Construction of an eGFP Expression Plasmid under Control of T7 Promoter and IRES Sequence for Assay of T7 RNA Polymerase Activity in Mammalian Cell Lines.

Background: Recently, the use of T7 RNA polymerase instead of other viral and cellular promoters is increasing due to high efficacy of transcription in the cell cytoplasm by this polymerase. In order to translate the transcripts produced by T7 RNA polymerase in mammalian cell lines, it is necessary to include Internal Ribosome Entry Site (IRES) sequences. In addition, if sequence of poly A signal would be included after interested gene, the rate of expression could be increased in the cells.

Methods: For expression of eGFP in HEK-293 and T7-BHK cells by T7 RNA polymerase, the sequence of eGFP as well as IRES sequences upstream of eGFP gene and poly A signal were inserted into a pUC57 plasmid. On the other hand, gene of T7 RNA polymerase was cloned into modified pIRES2-EGFP plasmid. Then, the constructed plasmids were transfected into HEK-293 cells. T7-BHK cell was used for control of T7 RNA polymerase activity.

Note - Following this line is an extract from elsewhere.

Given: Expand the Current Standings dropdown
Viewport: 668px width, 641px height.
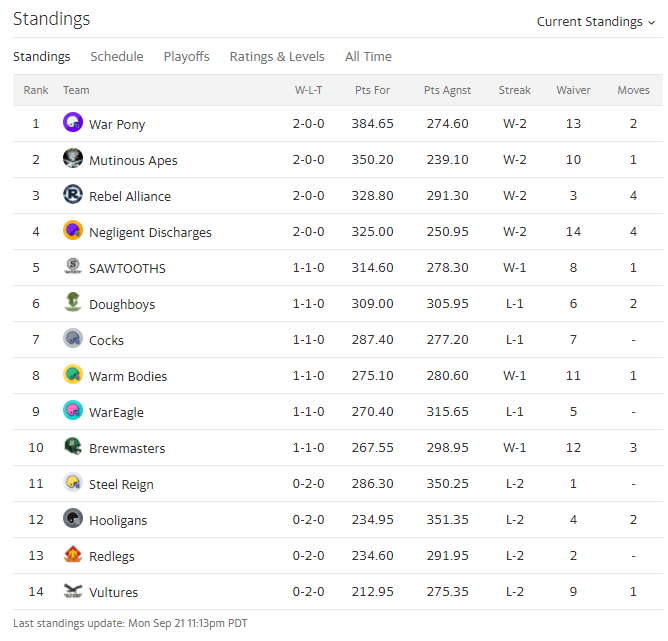Looking at the screenshot, I should coord(596,22).
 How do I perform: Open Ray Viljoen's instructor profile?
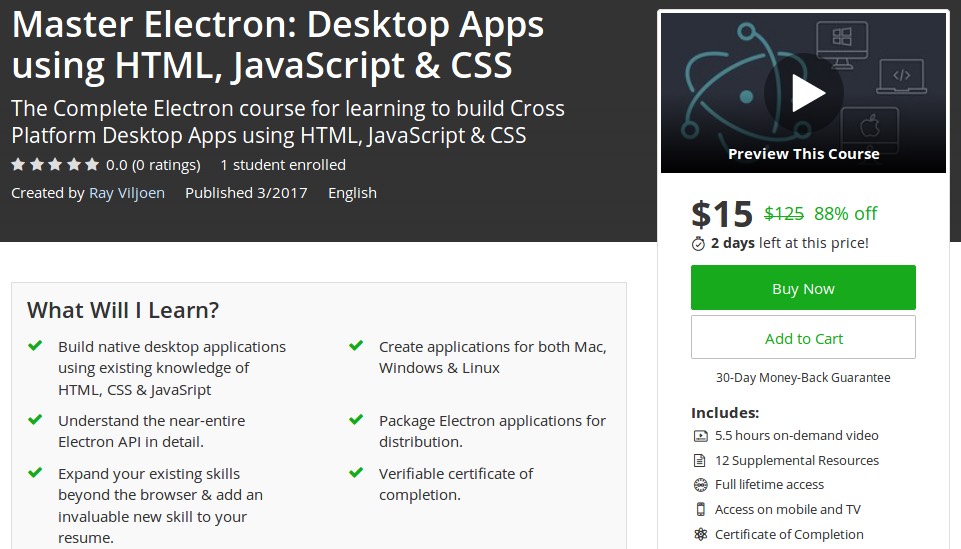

Results: Our results showed that using T7 RNA polymerase for expression of foreign genes in mammalian cell lines is highly efficient.

Conclusion: Highly efficient eGFP expression in HEK-293 cells showed that T7 RNA polymerase could be used for cytoplasmic RNA transcription such as production of anti-cancer proteins and oncolytic viral genomic RNA by reverse genetics.